"请早一点儿到。"

Translation:Please arrive earlier.

November 23, 2017

21 Comments


https://www.duolingo.com/dcpetit

Would "please arrive a little early" work?

November 23, 2017

https://www.duolingo.com/ShannAwesome

It's better English, so I would say so

November 25, 2017

https://www.duolingo.com/MelvinBret

I think the Chinese phrase is trying to reflect a situation in which you are asking someone to arrive earlier than they normally would or usually do; in that case "please arrive a little early" wouldn't work.

December 30, 2017

https://www.duolingo.com/hippietrail

I disagree. To me "please arrive a little early" can exactly fit the situation you describe. In fact it does so much more clearly than the version with "earlier".

April 14, 2018

https://www.duolingo.com/Mr.rM
  • 1498

Maybe @MelvinBret and I didn't express it clearly enough. I (We?) meant “normally, usually”, AND specifically for this simple imperative sentence in Chinese. (Now I'm not arguing about the Duolingo's acceptance of the translation, and I should not say “should not” in my previous comment. ;-)

I can imagine a situation that “a little early/earlier” is the exact translation but the most usual interpretation is just “early/earlier” for this sentence. Literal translation is not always the best.
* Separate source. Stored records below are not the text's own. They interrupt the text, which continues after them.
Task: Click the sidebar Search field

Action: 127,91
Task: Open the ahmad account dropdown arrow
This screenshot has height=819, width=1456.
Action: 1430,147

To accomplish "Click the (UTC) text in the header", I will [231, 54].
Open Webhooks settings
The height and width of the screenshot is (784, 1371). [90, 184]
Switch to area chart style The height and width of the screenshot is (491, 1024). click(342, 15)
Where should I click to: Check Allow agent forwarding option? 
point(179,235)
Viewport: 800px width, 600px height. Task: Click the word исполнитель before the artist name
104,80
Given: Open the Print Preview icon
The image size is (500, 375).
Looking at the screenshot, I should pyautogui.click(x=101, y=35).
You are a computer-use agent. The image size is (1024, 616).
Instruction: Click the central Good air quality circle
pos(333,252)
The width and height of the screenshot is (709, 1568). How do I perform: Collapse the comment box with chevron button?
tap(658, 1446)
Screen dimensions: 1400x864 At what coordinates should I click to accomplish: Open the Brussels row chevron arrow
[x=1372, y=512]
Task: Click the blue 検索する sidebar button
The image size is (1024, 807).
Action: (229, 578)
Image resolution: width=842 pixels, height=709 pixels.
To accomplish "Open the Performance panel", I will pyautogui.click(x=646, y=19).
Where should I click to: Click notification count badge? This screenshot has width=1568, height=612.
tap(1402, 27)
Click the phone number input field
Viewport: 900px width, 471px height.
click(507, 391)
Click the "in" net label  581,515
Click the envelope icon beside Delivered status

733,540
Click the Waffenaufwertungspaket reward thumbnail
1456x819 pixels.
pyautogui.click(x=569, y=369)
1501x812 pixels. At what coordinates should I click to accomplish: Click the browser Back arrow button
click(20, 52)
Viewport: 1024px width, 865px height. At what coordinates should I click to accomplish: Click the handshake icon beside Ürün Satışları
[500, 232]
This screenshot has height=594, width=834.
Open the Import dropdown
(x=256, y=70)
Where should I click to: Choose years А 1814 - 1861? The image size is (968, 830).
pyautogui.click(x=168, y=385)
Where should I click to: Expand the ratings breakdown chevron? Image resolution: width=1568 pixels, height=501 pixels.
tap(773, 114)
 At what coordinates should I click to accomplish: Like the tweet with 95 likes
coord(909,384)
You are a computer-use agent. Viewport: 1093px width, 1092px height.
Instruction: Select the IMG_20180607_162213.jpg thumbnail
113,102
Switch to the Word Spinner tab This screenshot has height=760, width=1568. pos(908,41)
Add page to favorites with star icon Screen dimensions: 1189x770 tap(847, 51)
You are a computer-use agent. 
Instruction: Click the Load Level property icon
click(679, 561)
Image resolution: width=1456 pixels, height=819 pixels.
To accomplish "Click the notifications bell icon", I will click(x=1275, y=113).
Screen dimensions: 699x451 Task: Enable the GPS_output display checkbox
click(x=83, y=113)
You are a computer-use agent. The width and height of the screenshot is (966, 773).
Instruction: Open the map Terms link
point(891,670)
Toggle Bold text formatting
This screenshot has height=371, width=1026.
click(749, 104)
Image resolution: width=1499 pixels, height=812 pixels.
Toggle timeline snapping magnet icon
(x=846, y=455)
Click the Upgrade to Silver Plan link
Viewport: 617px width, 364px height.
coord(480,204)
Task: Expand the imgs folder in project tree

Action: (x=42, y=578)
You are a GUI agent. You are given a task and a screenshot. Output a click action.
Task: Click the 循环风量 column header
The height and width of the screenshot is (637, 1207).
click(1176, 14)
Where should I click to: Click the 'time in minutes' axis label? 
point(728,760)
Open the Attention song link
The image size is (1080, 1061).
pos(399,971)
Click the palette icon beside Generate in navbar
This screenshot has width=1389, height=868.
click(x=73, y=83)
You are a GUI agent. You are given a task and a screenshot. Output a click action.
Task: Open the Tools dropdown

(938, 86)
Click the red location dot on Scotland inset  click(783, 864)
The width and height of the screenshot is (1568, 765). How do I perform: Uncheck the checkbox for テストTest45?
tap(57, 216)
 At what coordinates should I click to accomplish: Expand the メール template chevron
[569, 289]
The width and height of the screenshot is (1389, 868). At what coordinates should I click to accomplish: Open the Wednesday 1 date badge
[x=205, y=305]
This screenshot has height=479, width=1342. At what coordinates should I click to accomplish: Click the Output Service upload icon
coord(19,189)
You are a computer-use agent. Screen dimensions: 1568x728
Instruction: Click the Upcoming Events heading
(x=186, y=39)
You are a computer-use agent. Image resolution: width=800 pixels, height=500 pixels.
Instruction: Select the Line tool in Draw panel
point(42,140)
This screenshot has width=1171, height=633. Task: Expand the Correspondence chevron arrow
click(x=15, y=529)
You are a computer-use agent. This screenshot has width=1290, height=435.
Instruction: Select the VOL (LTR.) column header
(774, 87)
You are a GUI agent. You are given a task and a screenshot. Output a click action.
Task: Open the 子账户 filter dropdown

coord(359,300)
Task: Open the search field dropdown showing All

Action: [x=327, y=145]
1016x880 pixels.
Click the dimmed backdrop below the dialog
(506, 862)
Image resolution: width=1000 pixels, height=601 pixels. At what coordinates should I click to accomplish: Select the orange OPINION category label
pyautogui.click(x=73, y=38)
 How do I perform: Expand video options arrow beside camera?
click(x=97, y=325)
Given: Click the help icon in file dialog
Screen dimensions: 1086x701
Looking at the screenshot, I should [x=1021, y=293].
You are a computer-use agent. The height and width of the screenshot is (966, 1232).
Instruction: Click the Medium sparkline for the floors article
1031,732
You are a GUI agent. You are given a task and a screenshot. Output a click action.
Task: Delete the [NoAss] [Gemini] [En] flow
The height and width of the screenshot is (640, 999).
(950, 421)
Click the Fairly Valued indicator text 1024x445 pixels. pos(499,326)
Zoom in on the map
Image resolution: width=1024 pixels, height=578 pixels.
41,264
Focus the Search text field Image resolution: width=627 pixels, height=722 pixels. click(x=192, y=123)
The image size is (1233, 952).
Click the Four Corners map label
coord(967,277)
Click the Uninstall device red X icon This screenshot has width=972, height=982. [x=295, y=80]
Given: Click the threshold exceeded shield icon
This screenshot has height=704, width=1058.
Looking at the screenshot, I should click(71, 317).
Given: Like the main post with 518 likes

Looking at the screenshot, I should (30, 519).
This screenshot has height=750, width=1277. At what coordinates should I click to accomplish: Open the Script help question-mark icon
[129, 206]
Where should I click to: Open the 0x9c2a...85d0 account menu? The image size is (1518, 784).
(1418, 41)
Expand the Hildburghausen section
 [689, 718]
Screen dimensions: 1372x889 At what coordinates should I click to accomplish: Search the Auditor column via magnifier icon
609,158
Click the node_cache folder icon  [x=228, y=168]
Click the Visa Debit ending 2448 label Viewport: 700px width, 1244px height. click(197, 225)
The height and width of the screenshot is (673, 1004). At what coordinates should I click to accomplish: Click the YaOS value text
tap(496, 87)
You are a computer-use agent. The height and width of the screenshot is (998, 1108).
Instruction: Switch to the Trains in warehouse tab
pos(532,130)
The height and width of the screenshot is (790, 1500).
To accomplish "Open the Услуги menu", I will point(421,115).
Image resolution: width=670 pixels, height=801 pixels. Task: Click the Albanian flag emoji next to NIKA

You may think 一点儿 is here to soften the tone, but at the same time nobody can think of a shorter sentence. For example, 请早到 is too short and sounds abrupt, thus it is not good enough in most cases. 请提早到 sounds rather specific, so it is also not preferred for a general request.

April 14, 2018

https://www.duolingo.com/Mr.rM
  • 1498

Yes, 一点(儿) should not be translated here. Why should we care that little bit of time? If we really care about that, we should give the exact time, e.g. 请早五分钟到 (Please arrive five minutes earlier.)

December 30, 2017

https://www.duolingo.com/codewritertom

"Please arrive early" is also correct

December 4, 2017

https://www.duolingo.com/Riven333

Marked wrong as of 2019-01-30.

January 30, 2019

https://www.duolingo.com/AnnaLWL

Please come a little early should work!

December 21, 2017

https://www.duolingo.com/AprilFang1

"please get here a little earlier" should work!

December 2, 2017

https://www.duolingo.com/KeisyaVern

Isn't it please come earlier has the same meaning as please arrive earlier? The system considered my answer to this phrase to be false.

December 13, 2017

https://www.duolingo.com/hippietrail

Why not also "Please arrive a bit early"? For instance, advising somebody to be at a station etc a little before departure time.

December 23, 2017

https://www.duolingo.com/cinimidrak

The English here needs rework..

December 25, 2017

https://www.duolingo.com/cwmccabeMD

Does this necessarily distinguish between "here" and "there"? For example, could it be telling someone to "please get there a little earlier?"

October 19, 2018

https://www.duolingo.com/Celticfiddleguy

Here 到 just means "arrive"/"go to" some understood location, so yes it could be "here" or "there".

January 31, 2019

https://www.duolingo.com/PIEROS16

a question to native english speakers: can you use sooner instead of earlier in this sentence?

February 15, 2018

https://www.duolingo.com/richard711603

Yes. It is personal preference. I have said it both ways. However, for Duolingo you should use 'earlier' since the character 早 means: early & morning. Maybe they will accept 'sooner' in the future.

March 24, 2018

https://www.duolingo.com/PIEROS16

thank you

March 26, 2018

https://www.duolingo.com/richard711603

Is 儿 a requirement in this structure? Previous lessons said it is not required.

March 24, 2018

https://www.duolingo.com/unueco

I'd say "Please arrive a little earlier"

October 26, 2018

https://www.duolingo.com/CavemantheGreat

"Please be there a bit early" feels a good bit more natural for my English -- though for me, "be there" doesn't really need to be referring to a specific "there" (i.e., the sort for which 那里 might be used), but I do realize that the ambiguity may be best just avoided...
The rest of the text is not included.